09 April 2008

"Think Positive"

One of my cool Read 'N' Rant kids that was in Charlie and the Chocolate Factory the other day just came into the library, and I was complementing him on his awesome job, especially on this one song he sang (as Charlie's dad) called "Think Positive." Anyway, this fella totally cracked me up with a funny head-bob he was doing while singing this song. It was one of my favorite parts of the play because this kid is so funny.

Well, he just left and now that song is completely stuck in my head. But you know, that song really says something about this past week for me. I had such a bad day yesterday, you wouldn't even believe. Basically, yesterday a bunch of stuff really came to a head and, like a zit, it needing squeezing.

I've been dealing with territory issues and feeling extremely unappreciated lately at my workplace. This has been an insane frustration for me. I've worked really hard building up a particular collection, fighting my way through for two whole years and making progress inch by inch, but never receiving any type of recognition or respect for what I've done. My library just hired a new person to take over this collection, which is fantastic for the community, but I feel really mixed feelings about the situation and really hurt by the way in which it was handled. I'm trying so hard to be professional about it (and tight-lipped!) and just let this go, but it is really hard. Well, on the positive side of the situation, we got an unannounced visit from someone important in the area who specializes in that collection and I think he was SUPER impressed with me (and not so much with the rest of the culprits)! Boo-ya! Honestly, I don't think there could have been anything else better about that visit and his impression of me, short of a dove appearing from the sky, landing on my head, and a booming voice that said something like "This is my daughter in whom I am well pleased." So regardless of the crazy pettiness here, and regardless of whether I will ever be praised or appreciated by the rest of the staff, I know that elsewhere I am noticed and also that the kids really notice me. (Isn't that what REALLY matters?!?) The best part of the visit was when one of my best (boy) readers came in and was asking me for book suggestions. Perfect timing, for real. And he also bragged on how cool of a librarian I am and about how he loves the reading club I host. Seriously, it couldn't have been better if it was rigged!

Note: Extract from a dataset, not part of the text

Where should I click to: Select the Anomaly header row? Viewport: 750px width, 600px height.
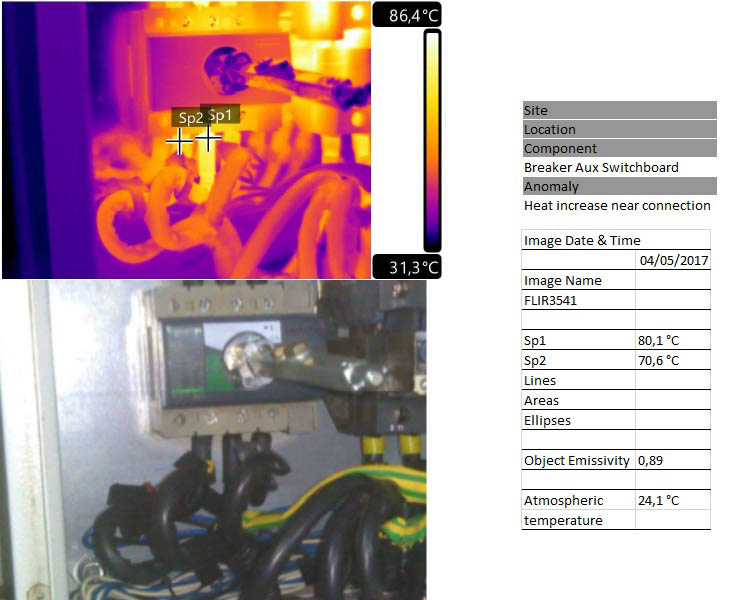pos(619,186)
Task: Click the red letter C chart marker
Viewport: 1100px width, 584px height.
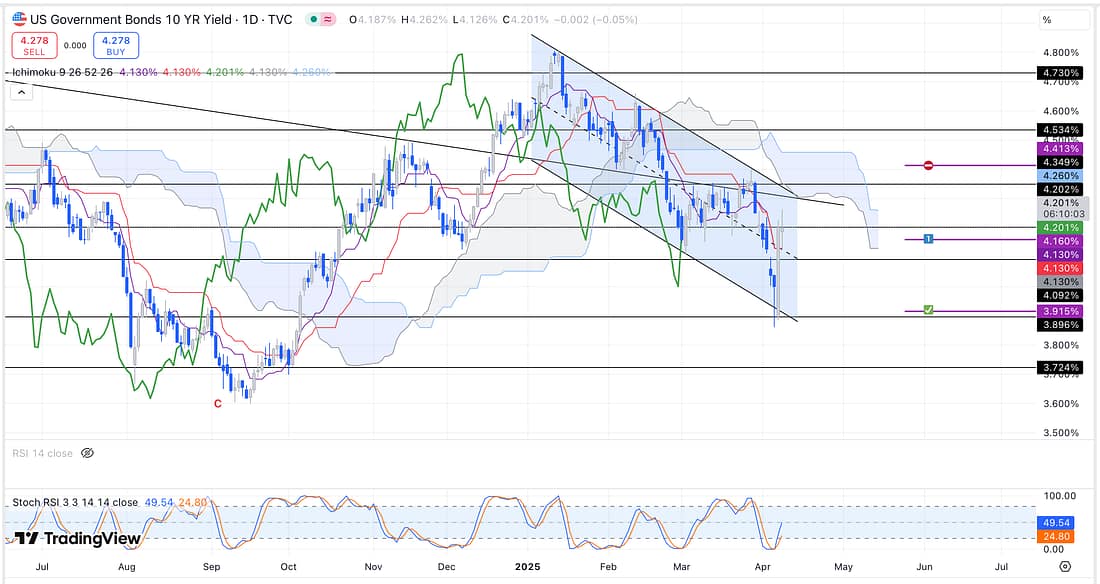Action: [217, 403]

Yes, of course there is more to this story (and a couple more stories beside...), but all this to say that today I am seeing how things can come around full circle - if you give it time. And because I handled certain situations positively, I am gonna be the one coming out smelling like a rose. (Or at least fruit flavored.) We'll see.

2 comments:

Ramblins of a middle-aged goddess said...

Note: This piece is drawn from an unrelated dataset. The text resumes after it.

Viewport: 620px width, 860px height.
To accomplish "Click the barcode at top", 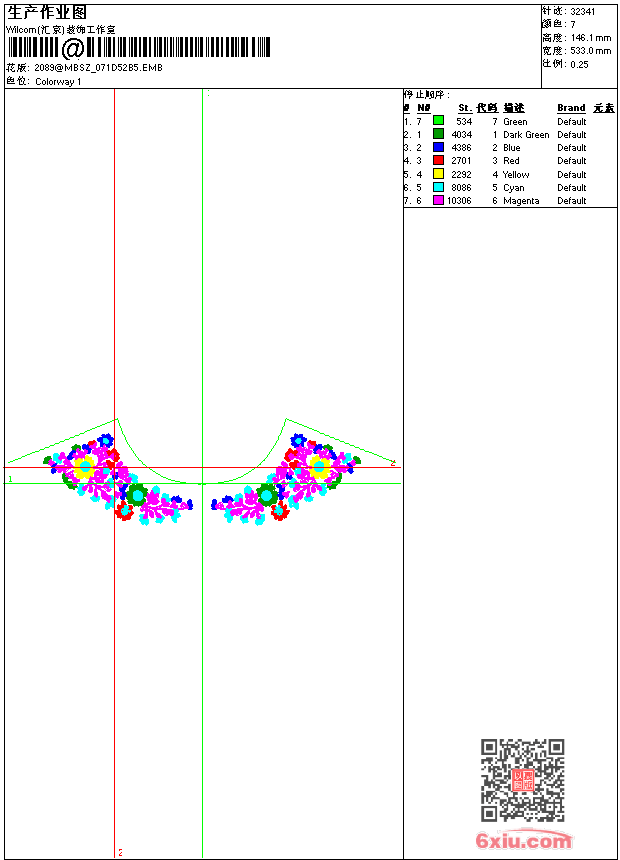I will point(139,48).
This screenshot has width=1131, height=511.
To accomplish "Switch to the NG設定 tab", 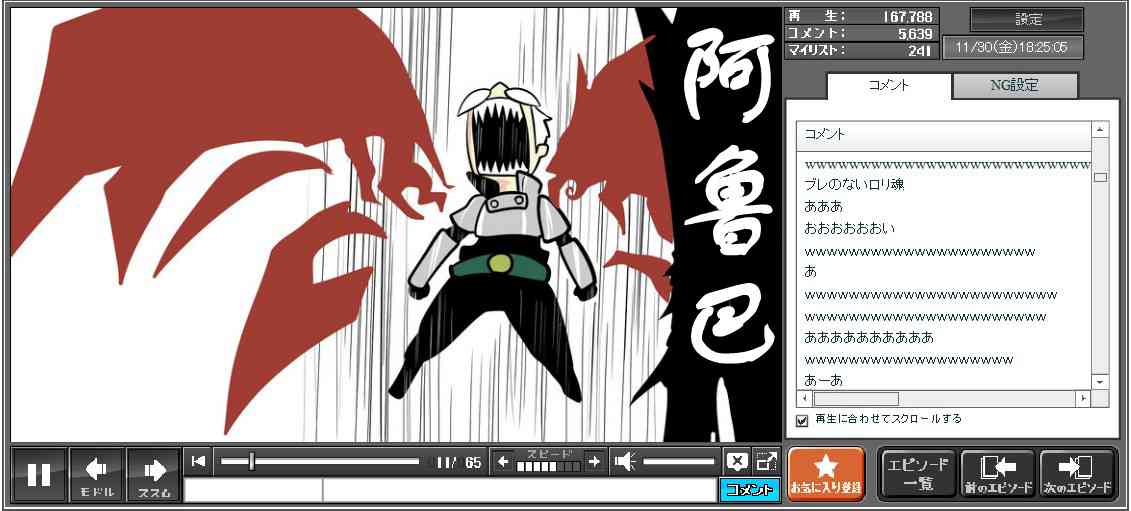I will pos(1014,86).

Keep up the positive outlook and you will fine.
I have been in situations where I have worked hard only not to get the recognition. It is hard to take but you have to realize that FOR YOURSELF you did a good job!! Be proud of that.
Take care and hang in there.

Sandy

Lazy Daisy said...

" You are MY beloved daughter in whom I am well pleased." (but look out, it looks like a pigeon flying over your head ready to deposit something on you!) What do they say...Some days you are the pigeon and some days you are the statue. Woo Hoo! Good on ya girlfriend. So glad that others are noticing your genius and creativity . Love ya babe!